> [Description of the task]:
Copy these rows verbatim, line for line, as they appear below.

--- begin ---

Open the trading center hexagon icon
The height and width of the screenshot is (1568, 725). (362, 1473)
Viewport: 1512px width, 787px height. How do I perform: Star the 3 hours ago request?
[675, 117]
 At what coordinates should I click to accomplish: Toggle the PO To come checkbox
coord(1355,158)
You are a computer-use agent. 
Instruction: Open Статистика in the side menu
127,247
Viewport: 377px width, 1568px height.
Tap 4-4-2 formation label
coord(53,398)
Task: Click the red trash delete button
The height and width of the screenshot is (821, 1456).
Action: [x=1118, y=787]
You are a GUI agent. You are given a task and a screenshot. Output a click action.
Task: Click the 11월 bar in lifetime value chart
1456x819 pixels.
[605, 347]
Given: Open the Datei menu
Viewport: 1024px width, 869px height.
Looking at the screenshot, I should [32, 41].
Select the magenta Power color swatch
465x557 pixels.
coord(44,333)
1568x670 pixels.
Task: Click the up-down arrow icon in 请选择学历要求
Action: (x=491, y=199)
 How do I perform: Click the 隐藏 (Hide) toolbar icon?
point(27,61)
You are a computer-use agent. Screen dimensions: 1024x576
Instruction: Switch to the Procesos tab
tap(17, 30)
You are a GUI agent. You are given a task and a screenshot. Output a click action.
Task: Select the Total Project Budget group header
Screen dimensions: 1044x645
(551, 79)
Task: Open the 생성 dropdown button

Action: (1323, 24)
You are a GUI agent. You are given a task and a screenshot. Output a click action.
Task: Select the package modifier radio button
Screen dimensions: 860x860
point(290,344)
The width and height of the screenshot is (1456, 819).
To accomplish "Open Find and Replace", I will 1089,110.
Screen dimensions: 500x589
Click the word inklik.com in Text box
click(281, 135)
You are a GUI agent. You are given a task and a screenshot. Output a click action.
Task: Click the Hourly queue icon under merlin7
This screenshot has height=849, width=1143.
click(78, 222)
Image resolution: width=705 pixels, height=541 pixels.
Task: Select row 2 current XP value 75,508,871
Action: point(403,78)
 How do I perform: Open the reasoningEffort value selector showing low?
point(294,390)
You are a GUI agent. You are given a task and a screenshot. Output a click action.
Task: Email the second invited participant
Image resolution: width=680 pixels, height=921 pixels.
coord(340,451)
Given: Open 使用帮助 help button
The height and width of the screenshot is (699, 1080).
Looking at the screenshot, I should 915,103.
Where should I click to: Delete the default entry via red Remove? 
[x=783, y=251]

--- end ---

> [Exercise response]:
Open the trading center hexagon icon
The height and width of the screenshot is (1568, 725). (362, 1473)
Viewport: 1512px width, 787px height. How do I perform: Star the 3 hours ago request?
[675, 117]
 At what coordinates should I click to accomplish: Toggle the PO To come checkbox
coord(1355,158)
You are a computer-use agent. 
Instruction: Open Статистика in the side menu
127,247
Viewport: 377px width, 1568px height.
Tap 4-4-2 formation label
coord(53,398)
Task: Click the red trash delete button
The height and width of the screenshot is (821, 1456).
Action: [x=1118, y=787]
You are a GUI agent. You are given a task and a screenshot. Output a click action.
Task: Click the 11월 bar in lifetime value chart
1456x819 pixels.
[605, 347]
Given: Open the Datei menu
Viewport: 1024px width, 869px height.
Looking at the screenshot, I should [32, 41].
Select the magenta Power color swatch
465x557 pixels.
coord(44,333)
1568x670 pixels.
Task: Click the up-down arrow icon in 请选择学历要求
Action: (x=491, y=199)
 How do I perform: Click the 隐藏 (Hide) toolbar icon?
point(27,61)
You are a computer-use agent. Screen dimensions: 1024x576
Instruction: Switch to the Procesos tab
tap(17, 30)
You are a GUI agent. You are given a task and a screenshot. Output a click action.
Task: Select the Total Project Budget group header
Screen dimensions: 1044x645
(551, 79)
Task: Open the 생성 dropdown button

Action: (1323, 24)
You are a GUI agent. You are given a task and a screenshot. Output a click action.
Task: Select the package modifier radio button
Screen dimensions: 860x860
point(290,344)
The width and height of the screenshot is (1456, 819).
To accomplish "Open Find and Replace", I will 1089,110.
Screen dimensions: 500x589
Click the word inklik.com in Text box
click(281, 135)
You are a GUI agent. You are given a task and a screenshot. Output a click action.
Task: Click the Hourly queue icon under merlin7
This screenshot has height=849, width=1143.
click(78, 222)
Image resolution: width=705 pixels, height=541 pixels.
Task: Select row 2 current XP value 75,508,871
Action: point(403,78)
 How do I perform: Open the reasoningEffort value selector showing low?
point(294,390)
You are a GUI agent. You are given a task and a screenshot. Output a click action.
Task: Email the second invited participant
Image resolution: width=680 pixels, height=921 pixels.
coord(340,451)
Given: Open 使用帮助 help button
The height and width of the screenshot is (699, 1080).
Looking at the screenshot, I should 915,103.
Where should I click to: Delete the default entry via red Remove? 
[x=783, y=251]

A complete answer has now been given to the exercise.